• _TO DO_
**A.** Reproduce, word for word, the passage of the forum thread about reusing an old bench starting at "Couple hours couple" and ending at "(Dec 1, 2019)".
**B.** According to the forum thread about reusing an old bench, how much weight has been placed on the rebuilt equipment without any movement?
**C.** Extend the forum thread about reusing an old bench, continuing from the point where it stops.
*** GIVEN TEXT Section Begins ***
# Another re use dont throw away thread



## epons400 (Feb 2, 2021)

From this









To this
















Dismantled an old bench I have been trying to sell for last month only for a tenner but no bites ,

















Couple hours couple of nuts n bolts , the bottom bar is an old bar I had around , everything else is the bench ,I still have the cushions .


----------



## knuckleheed2 (Dec 1, 2019)

You do yourself? Nice work bud


----------



## vlb (Oct 20, 2008)

Great job tbh, for shit like this I wish I could weld


----------



## epons400 (Feb 2, 2021)

knuckleheed2 said:


> You do yourself? Nice work bud





vlb said:


> Great job tbh, for shit like this I wish I could weld


Yer all done by me , no welding was needed , I I could weld ,bloody hell I would make all my equipment haha , it re used all the parts and bolts of the old bench . It's super strong I've had 150kg on it and no movement


----------



## mrwright (Oct 22, 2013)

Is the weight tree adjustable too


----------



## epons400 (Feb 2, 2021)
*** GIVEN TEXT Section Ends ***
*** PROVIDED DATA Section Begins ***
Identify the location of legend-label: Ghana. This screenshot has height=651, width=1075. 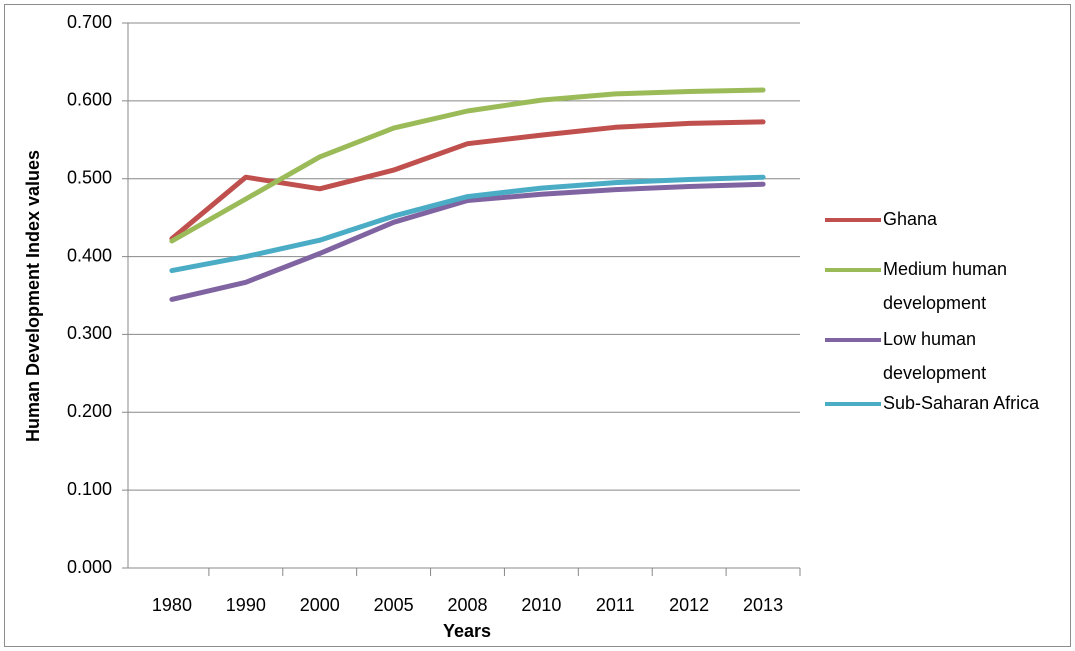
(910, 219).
*** PROVIDED DATA Section Ends ***
*** PROVIDED DATA Section Begins ***
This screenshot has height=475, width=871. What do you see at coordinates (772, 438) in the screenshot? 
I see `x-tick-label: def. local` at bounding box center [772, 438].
*** PROVIDED DATA Section Ends ***
• _ANSWERS TO THIS EXERCISE_
**A.**
Couple hours couple of nuts n bolts , the bottom bar is an old bar I had around , everything else is the bench ,I still have the cushions .


----------



## knuckleheed2 (Dec 1, 2019)

**B.** 150kg.

**C.**
mrwright said:


> Is the weight tree adjustable too


Haha in theory yes it could decline more , but not incline it would topple lol


----------



## Seppuku71 (Sep 27, 2018)

I'd have had the bench off you for £100. Too late now.


----------



## mrwright (Oct 22, 2013)

I'd of had the bench off you for £90


----------



## epons400 (Feb 2, 2021)

Seppuku71 said:


> I'd have had the bench off you for £100. Too late now.





mrwright said:


> I'd of had the bench off you for £90


Il be honest it started at 25 , I dropped it to 15 , then 10 , I had to laugh someone 15 mile away from me offered the 10 as long as I could deliver it . So thats whe I said **** it let's use if for something else


----------



## Seppuku71 (Sep 27, 2018)

epons400 said:


> Il be honest it started at 25 , I dropped it to 15 , then 10 , I had to laugh someone 15 mile away from me offered the 10 as long as I could deliver it . So thats whe I said **** it let's use if for something else


Lol, they wanted it delivered? The cheeky b'tards!! I've had that before though, selling something for almost giveaway price and people will ask for a discount and to have it delivered to them ffs!!!


----------



## epons400 (Feb 2, 2021)

Seppuku71 said:


> Lol, they wanted it delivered? The cheeky b'tards!! I've had that before though, selling something for almost giveaway price and people will ask for a discount and to have it delivered to them ffs!!!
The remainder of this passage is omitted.